Lab-style comparison flow

  1. Fix the compared artifacts
    • commit hash / build number
    • compiler and runtime version
    • Debug / Release
    • logging, assertions, trace settings
  2. Fix the machine conditions
    • Windows build
    • BIOS / UEFI version
    • driver versions
    • AC power
    • room temperature and placement
  3. Fix the power conditions
    • choose Power mode
    • record the active power plan
  4. Reboot

  5. Wait a few minutes

  6. Use clean boot if necessary

  7. Include warm-up runs
    • JIT, DLL loading, and cache creation should not be confused with steady-state execution
  8. Alternate A and B

  9. Run enough samples
    • short benchmarks: around 30+ runs
    • medium benchmarks: 10 to 20 runs
    • long benchmarks: even 5 to 10 runs can work, but still alternate versions
  10. Keep median, min, max, and p95

  11. Save the raw data

  12. If the difference is small, capture ETW / WPR

What to record with the result

At minimum, it helps to keep something like:

timestamp,version,scenario,elapsed_ms,user_ms,kernel_ms,cycles,power_mode,power_plan,ac_or_dc,room_temp_c,notes

If possible, more context is even better:

cpu_package_temp_start_c,cpu_package_temp_end_c,affinity_mask,priority_class,windows_build,driver_version

Benchmarking is not only about measuring quickly.
It is also about being able to explain the result later.

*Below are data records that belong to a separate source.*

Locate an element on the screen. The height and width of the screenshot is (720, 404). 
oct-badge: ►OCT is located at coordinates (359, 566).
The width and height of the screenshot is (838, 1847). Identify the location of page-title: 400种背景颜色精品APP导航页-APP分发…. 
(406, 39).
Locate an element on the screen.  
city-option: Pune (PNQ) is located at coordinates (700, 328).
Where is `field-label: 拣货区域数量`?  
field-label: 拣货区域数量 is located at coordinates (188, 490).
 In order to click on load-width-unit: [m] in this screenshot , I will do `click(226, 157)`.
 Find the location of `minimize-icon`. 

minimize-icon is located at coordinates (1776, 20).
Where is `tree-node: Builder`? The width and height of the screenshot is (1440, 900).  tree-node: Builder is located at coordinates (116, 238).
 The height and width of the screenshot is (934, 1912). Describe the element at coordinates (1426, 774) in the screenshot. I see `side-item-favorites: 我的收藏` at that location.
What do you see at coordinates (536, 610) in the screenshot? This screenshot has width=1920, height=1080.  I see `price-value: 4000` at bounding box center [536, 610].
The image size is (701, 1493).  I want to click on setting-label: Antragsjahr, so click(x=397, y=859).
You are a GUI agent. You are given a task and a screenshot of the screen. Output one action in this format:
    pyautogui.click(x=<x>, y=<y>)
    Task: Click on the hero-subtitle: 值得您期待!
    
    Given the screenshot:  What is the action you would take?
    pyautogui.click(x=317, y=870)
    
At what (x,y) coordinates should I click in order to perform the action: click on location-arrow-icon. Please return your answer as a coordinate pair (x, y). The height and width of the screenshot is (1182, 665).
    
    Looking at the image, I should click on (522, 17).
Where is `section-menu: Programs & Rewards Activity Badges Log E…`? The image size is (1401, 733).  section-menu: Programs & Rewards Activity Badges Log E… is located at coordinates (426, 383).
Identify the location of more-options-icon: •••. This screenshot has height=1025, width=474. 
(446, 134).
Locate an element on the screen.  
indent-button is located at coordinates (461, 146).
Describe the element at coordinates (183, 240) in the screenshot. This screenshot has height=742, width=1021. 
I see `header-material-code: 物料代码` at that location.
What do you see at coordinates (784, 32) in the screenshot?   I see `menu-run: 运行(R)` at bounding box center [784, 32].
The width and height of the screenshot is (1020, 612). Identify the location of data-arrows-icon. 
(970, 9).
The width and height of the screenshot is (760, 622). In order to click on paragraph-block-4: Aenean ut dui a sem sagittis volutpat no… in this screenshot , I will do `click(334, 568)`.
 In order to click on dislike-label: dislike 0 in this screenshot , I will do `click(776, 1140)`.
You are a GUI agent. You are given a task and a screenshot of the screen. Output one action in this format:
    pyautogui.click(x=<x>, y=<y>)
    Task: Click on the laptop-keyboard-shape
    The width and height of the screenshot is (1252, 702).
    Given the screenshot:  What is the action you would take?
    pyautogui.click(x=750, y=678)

Look at medians and distributions, not only averages

Averages are easy to read and easy to break.

One Defender scan, one notification, or one unrelated SSD-heavy process can pull the average away from what the rest of the data is really saying.

Useful views include:

  • median: usually the first thing to trust
  • p95 / p99: helpful for tail behavior
  • min / max: helps show how ugly the outliers are
  • box plots or scatter plots: useful when differences are small

If the improvement is 10%, it is usually visible.
If it is 1 to 3%, the shape of the distribution matters much more.

How to read the outcome

The interpretation becomes clearer when you combine metrics.

Wall-clock improves, but CPU time does not

That may indicate an improvement in I/O, waiting, cache behavior, or scheduling rather than in raw computation cost.

CPU time and cycle count both improve

That is a strong sign that the implementation itself got lighter.

Only the first run differs

Think about cold-versus-warm behavior:

  • startup
  • initialization
  • cache creation
  • JIT

Later runs get worse

Think about:

  • thermal throttling
  • memory pressure
  • background work

Once the difference becomes hard to explain from the top-level numbers alone, it is time to move into ETW / WPR.

Use ETW / WPR when you need the reason, not just the number

When the difference is small or the cause is unclear, the standard Windows answer is to use ETW-based tooling.

Windows Performance Recorder (WPR), included in the Windows ADK, can capture:

  • CPU activity
  • I/O
  • context switches
  • page faults

A minimal flow looks like this:

wpr -start CPU -filemode

REM Run the benchmark here

wpr -stop trace.etl

Once you analyze the trace in WPA, the conversation can move from:

“Version B is about 3% faster”

to something much more useful, such as:

“Version B reduced ready time by lowering lock contention”

or:

“Version A performs extra file opens and loses time during cold start”

That is where the fog starts to lift.

Wrap-up

On Windows, trustworthy version-to-version benchmarking is usually not about clever tricks.
It is about a small set of boring habits that make the result repeatable:

  • fix and record AC / power mode / power plan
  • separate cold and warm behavior
  • alternate A and B
  • look at medians and spread
  • use clean boot when the comparison is sensitive
  • use ETW / WPR when the difference is small and the reason matters

The single most important habit is to write down what you fixed and what you did not.

A benchmark result is not only a speed claim.
It is also a record of experimental conditions.

An optimization report without conditions can be entertaining, but it is not very dependable.
A carefully documented result still has value even when the difference is small.